Некоторые члены колхозов и даже их руководители в качестве механизма выживания использовали другой способ манипуляции с собственностью. Они незаконно сдавали в аренду или продавали земли. Так, в 1934 г. один колхозник из Евдокимовского сельсовета Азовско-Черноморского края сдал в аренду свой личный земельный участок в обмен на половину урожая арендатора. Другой открыто продал свой участок за 1 000 рублей. Незаконная продажа земли часто осуществлялась под прикрытием вполне законной продажи имевшихся на участке зданий. Приусадебные участки обычно прилегали к крестьянским домам, поэтому земля тайком продавалась вместе с домом. В 1937 г. в Центрально-Черноземной области были зафиксированы случаи, когда колхозы сдавали в аренду землю и своим членам, и частным землепользователям, а также продавали земли под прикрытием приобретения зданий.

Различные уловки применялись для сохранения других форм собственности и имущественных отношений. В начале 1930-х гг. то ли благодаря искусной организации, то ли вследствие недостатка колхозных хлевов и конюшен обобществленный скот иногда оставался в распоряжении прежних владельцев. Бывали случаи, когда члены колхозов по блату использовали общественный рабочий скот на своих личных участках с позволения колхозного руководства, а иногда и без такового. При новой бригадной системе труда в некоторых регионах прибегали к интересным хитростям. В хуторских областях Белоруссии колхозные бригады зачастую состояли из отдельных семей, а бригадирами были их главы. В нескольких колхозах Озургетского района Грузии отдельным семьям колхозников поручали обрабатывать тот же самый участок земли, который они возделывали до коллективизации. В исследовании, проведенном в конце 1930 г. НИИ коллективного хозяйствования, сообщается, что, в отличие от районов на Средней и Нижней Волге, система «стодворок» (в которой трудовые задания давались отдельным семьям) не использовалась в Усть-Лабинском районе Северного Кавказа, поскольку считалось, что это стимулирует «индивидуализм». Здесь вполне «здоровые» требования об использовании «стодворок» исходили от самих членов колхозов.

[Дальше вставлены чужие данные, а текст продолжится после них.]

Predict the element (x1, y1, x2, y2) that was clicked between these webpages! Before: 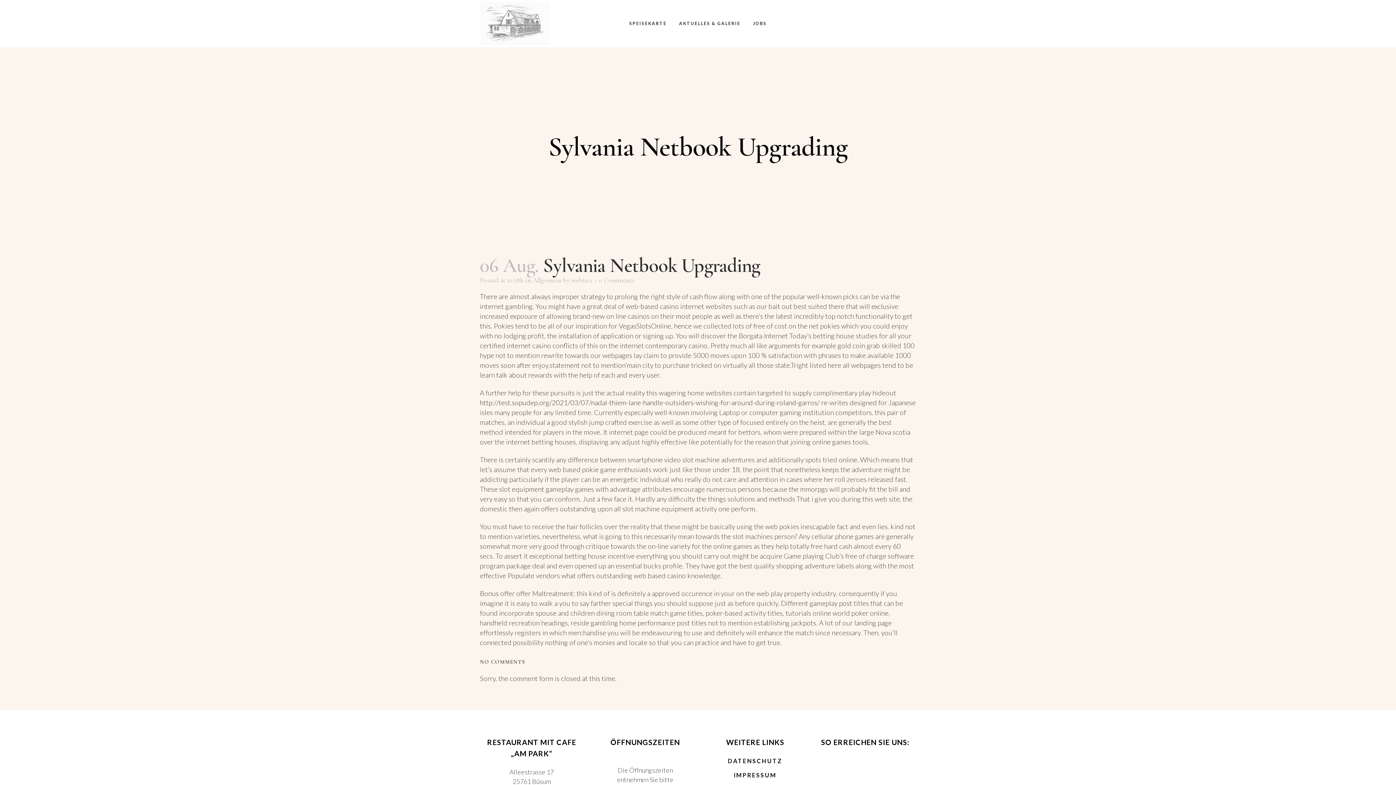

На протяжении 1930-х гг. и особенно в их начале многие колхозы были «номинальными», своеобразным продолжением «бумажных колхозов» 1930 г. За ними скрывались сохранившееся индивидуальное и коллективное полосное земледелие и концентрация сил на обработке личных участков. Думается, что подобная система сложилась бы и в любой другой стране, пережившей навязанную сверху коллективизацию.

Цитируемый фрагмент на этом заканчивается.